What is interesting here is that Michael Barnett’s wife was named Sophia Adelaide Wolfe. She was born in Richmond, Virginia, in 1831, and her father, Michael B. Wolfe, was born in the same city in 1809. Michael B. Wolfe settled at Yazoo City, Mississippi, in 1829, buying land there and developing an extensive plantation. I need to run this down.
[from the History of New Orleans, Volume 3] Michael Barnett. Jr., was born in London in 1819. and in 1837 came to America. and at that time first established the family name in New Orleans. He left this city in 1850 and went out to California, being several months in the overland trip to San Francisco. He was in the coast metropolis about three years, and while there established the Great Western Distillery. When he came east he was accompanied by his wife and two children, and they made the journey down the coast by vessel to the Isthmus, crossed Panama on burros and thence by boat back to New Orleans, where Michael Barnett formed a partnership with Herman Lion and engaged in the wholesale liquor business for many years.
During the war between the states he was a member of the Home Guards. His death occurred in 1870.
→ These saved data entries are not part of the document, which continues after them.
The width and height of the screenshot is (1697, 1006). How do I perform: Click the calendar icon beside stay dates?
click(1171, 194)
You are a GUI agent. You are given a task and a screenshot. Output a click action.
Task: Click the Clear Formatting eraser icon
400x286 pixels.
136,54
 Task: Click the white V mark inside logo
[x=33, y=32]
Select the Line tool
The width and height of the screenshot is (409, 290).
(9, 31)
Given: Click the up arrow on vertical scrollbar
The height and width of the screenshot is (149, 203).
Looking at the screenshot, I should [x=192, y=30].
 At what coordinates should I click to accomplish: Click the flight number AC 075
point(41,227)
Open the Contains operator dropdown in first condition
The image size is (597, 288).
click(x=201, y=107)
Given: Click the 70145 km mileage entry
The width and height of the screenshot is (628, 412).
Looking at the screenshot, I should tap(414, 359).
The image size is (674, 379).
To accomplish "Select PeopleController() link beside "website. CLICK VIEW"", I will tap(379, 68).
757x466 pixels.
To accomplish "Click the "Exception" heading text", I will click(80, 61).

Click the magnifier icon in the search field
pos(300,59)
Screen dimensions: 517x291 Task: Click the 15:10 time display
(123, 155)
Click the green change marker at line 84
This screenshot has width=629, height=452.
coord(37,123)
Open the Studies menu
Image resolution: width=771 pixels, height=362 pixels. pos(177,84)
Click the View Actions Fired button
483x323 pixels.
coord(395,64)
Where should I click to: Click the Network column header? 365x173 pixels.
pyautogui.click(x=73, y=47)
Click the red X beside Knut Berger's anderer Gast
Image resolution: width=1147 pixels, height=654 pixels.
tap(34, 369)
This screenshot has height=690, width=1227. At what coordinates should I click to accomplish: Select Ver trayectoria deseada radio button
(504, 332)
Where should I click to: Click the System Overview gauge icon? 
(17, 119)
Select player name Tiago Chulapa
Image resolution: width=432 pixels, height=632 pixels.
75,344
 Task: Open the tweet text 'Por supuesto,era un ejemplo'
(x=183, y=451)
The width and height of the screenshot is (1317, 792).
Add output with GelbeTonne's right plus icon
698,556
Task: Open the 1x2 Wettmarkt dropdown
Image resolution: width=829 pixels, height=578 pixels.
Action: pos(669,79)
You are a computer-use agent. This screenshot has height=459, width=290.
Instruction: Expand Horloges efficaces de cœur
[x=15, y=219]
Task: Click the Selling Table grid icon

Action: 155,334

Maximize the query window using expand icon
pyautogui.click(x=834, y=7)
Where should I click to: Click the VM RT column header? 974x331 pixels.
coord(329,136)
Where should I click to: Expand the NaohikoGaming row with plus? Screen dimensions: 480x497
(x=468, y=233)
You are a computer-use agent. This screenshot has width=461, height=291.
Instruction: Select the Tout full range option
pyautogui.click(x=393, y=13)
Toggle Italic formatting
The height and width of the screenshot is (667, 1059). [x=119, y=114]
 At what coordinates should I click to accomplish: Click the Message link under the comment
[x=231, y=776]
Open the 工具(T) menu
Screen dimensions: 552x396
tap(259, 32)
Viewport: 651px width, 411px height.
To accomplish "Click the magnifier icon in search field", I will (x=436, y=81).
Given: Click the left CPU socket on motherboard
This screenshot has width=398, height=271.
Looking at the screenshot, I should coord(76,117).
The wife of this old time New Orleans merchant was Sophia Adelaide Wolfe. She was born in Richmond, Virginia, in 1831, and her father, Michael B. Wolfe, was born in the same city in 1809. Michael B. Wolfe settled at Yazoo City, Mississippi, in 1829, buying land there and developing an extensive plantation. When the war broke out he freed his slaves, and he died on the plantation in 1865. Michael Wolfe married Hettie Levy, who was born at Richmond in 1812 and died at New Orleans in 1882.